Nine years after the Bhartiya Janata Party unveiled the India Shining campaign in the run up to the 2004 Lok Sabha election, the Congress Party is out to repeat history and tempt fate by coming out with its own poll anthem singing the paeans of the UPA government’s achievements. Between now and February next year, no less than Rs.1.8 billion will be used to showcase the UPA government’s achievements through the “Bharat Nirman” advertising blitzkreig comprising TV spots, short films, print ads and newer technology like caller tunes and social media.
The February cutoff is significant, because that’s when the Election Commission’s model code of conduct comes into force if elections happen on schedule. However, the Congress party insists that the nationwide print and video campaign is just an information campaign celebrating nine years of the UPA regime and has nothing to do with next year’s Lok Sabha elections. But then, governments are known to notoriously walk the fine line between advertising and information campaign and the UPA government is no exception to this rule.

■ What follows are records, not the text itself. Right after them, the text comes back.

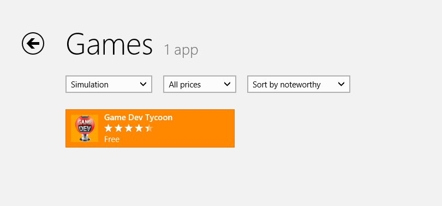
Task: Open the Game Dev Tycoon title link
Action: click(139, 117)
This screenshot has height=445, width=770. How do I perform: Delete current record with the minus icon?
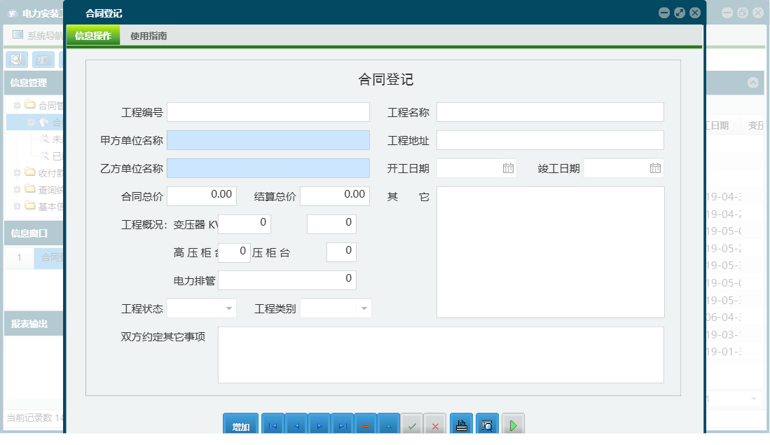point(365,424)
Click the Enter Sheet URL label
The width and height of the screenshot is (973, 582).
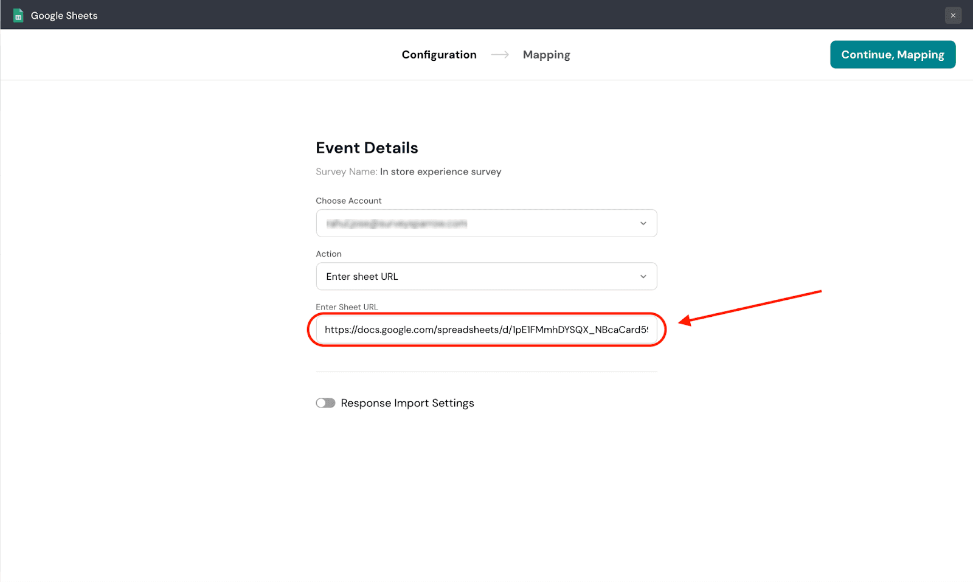(x=347, y=307)
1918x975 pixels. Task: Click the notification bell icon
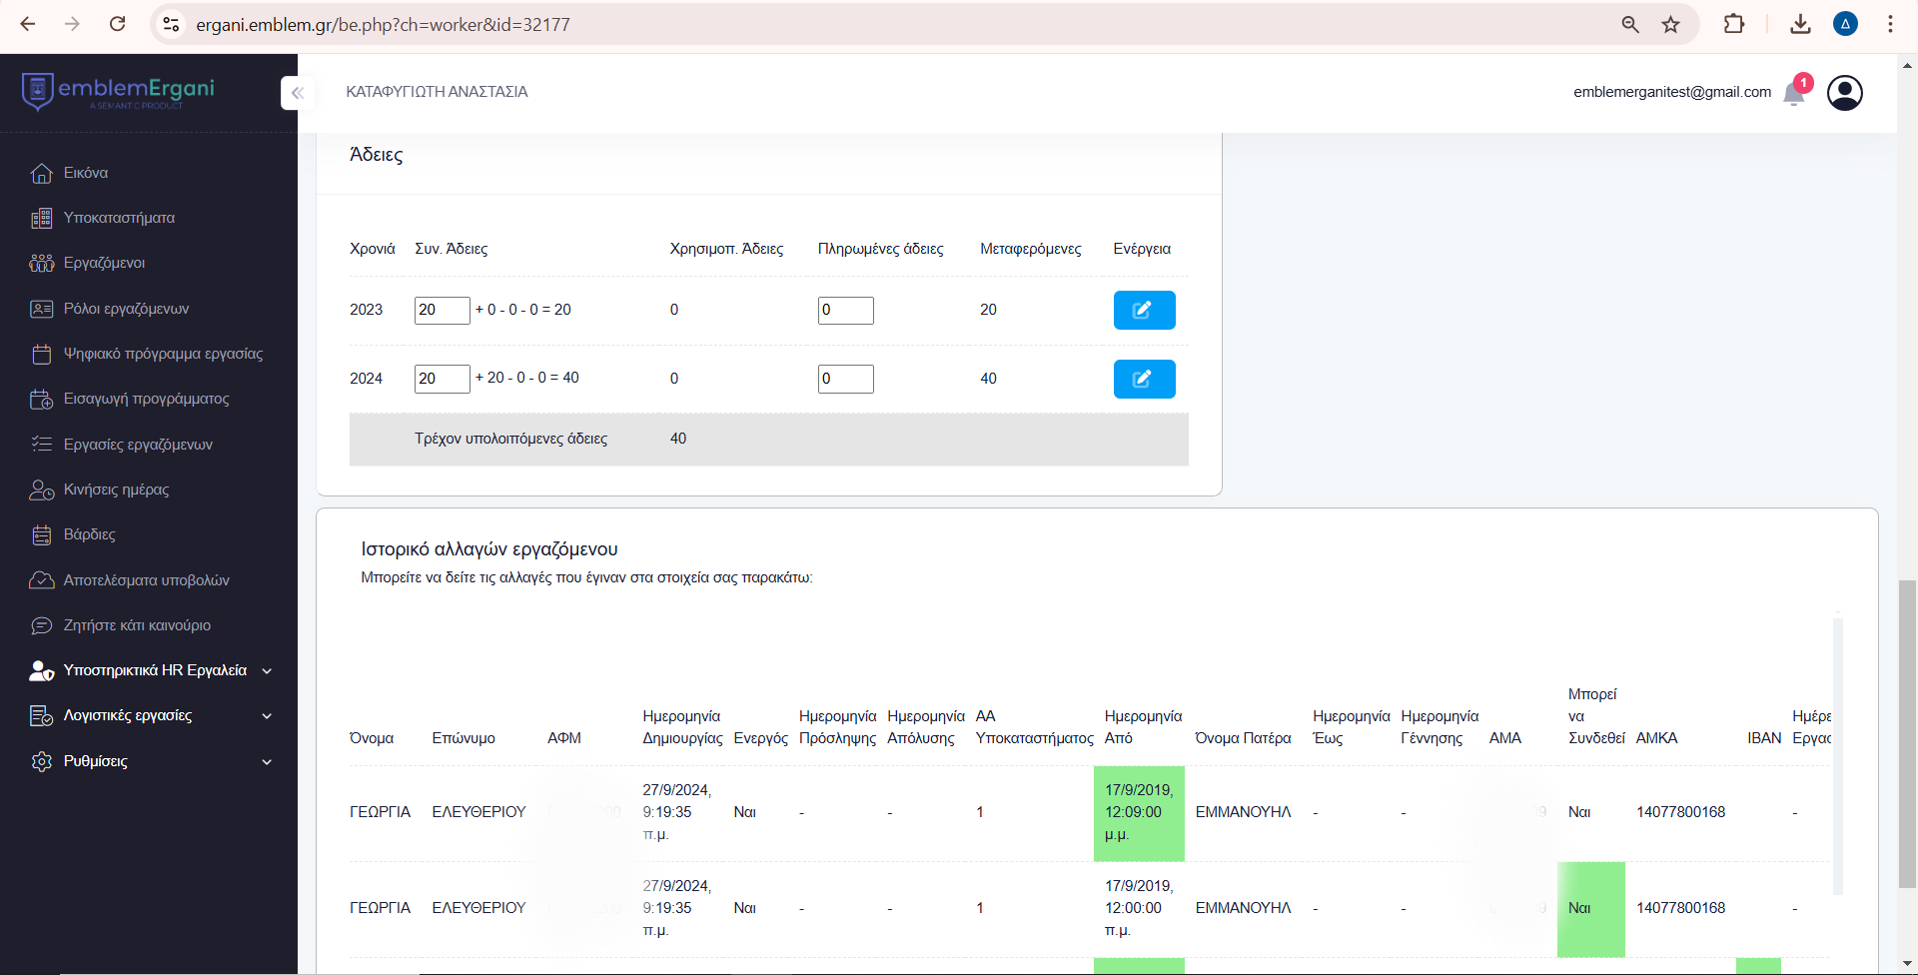tap(1794, 93)
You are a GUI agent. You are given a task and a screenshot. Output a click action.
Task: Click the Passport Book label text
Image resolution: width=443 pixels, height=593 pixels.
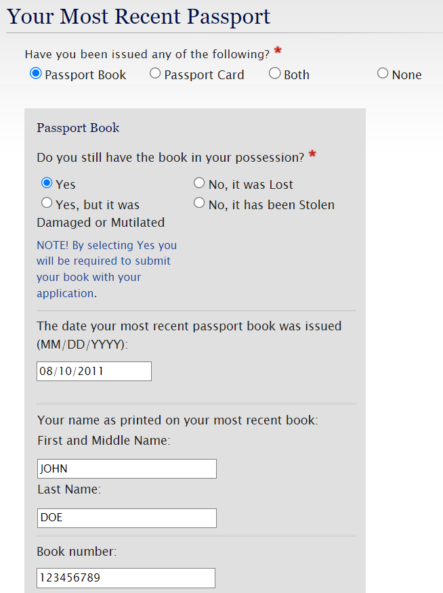tap(85, 75)
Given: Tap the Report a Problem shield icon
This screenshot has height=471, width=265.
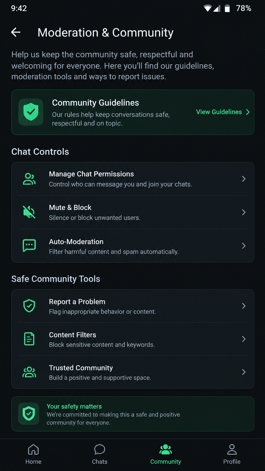Looking at the screenshot, I should 29,306.
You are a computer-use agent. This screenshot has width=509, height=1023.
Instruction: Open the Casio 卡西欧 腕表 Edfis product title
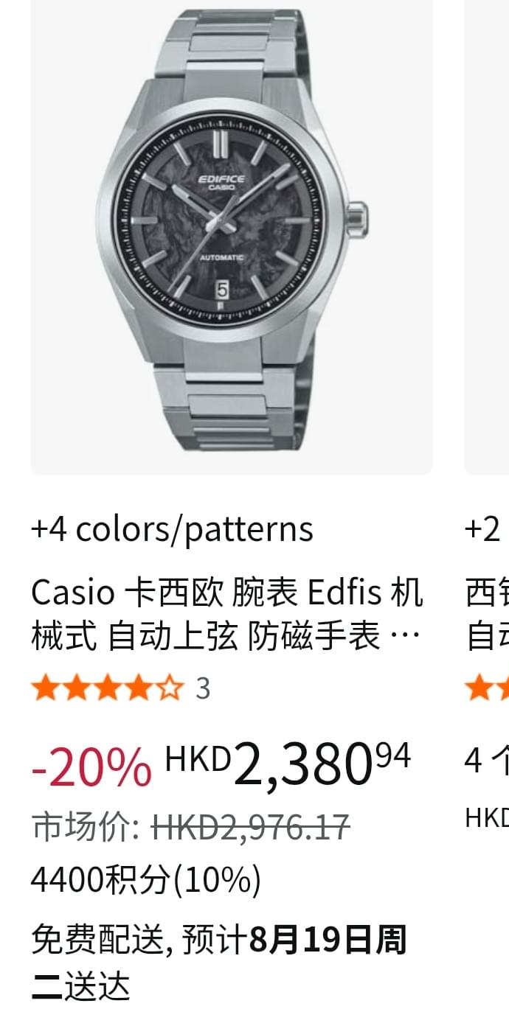(227, 614)
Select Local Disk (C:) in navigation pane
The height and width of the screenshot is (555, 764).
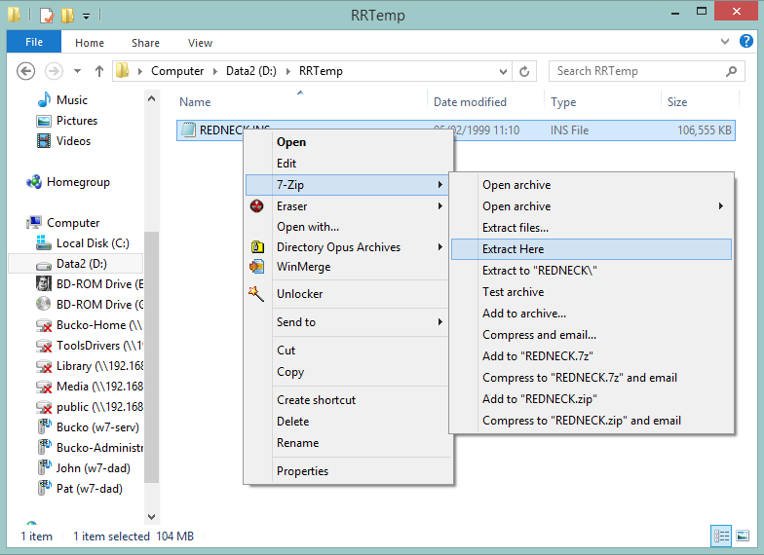click(93, 243)
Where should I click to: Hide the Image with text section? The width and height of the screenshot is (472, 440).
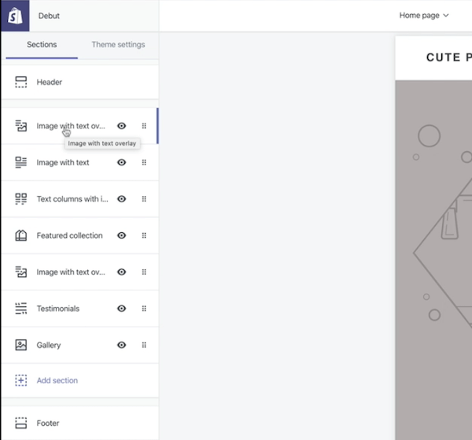[122, 163]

“Bharat Nirman is not a poll campaign. It tells the India story of how the country has evolved over nine years. It is not an attempt to extrapolate nor an attempt to inflate…,” said Manish Tewari, Minister of State for Information and Broadcasting, about the campaign. Going to great lengths to nip any comparisons between Bharat Nirman and the India Shining campaign, despite the obvious and uncanny resemblance between the two, Tewari says: “India Shining was hype, hoopla and spin. We are not claiming to have solved all the problems, ours is an understated campaign. We have put facts in public space, let’s leave it to people’s wisdom,” he says. The BJP, on its part, has termed the campaign as “completely outrageous” and has ridiculed the government for focusing more on an advertising blitzkrieg than on governance. “Instead of talking about achievements, the UPA government should first explain its failures on critical issues of inflation, growth slowdown and scams,” says BJP spokesperson Nirmala Sitharaman.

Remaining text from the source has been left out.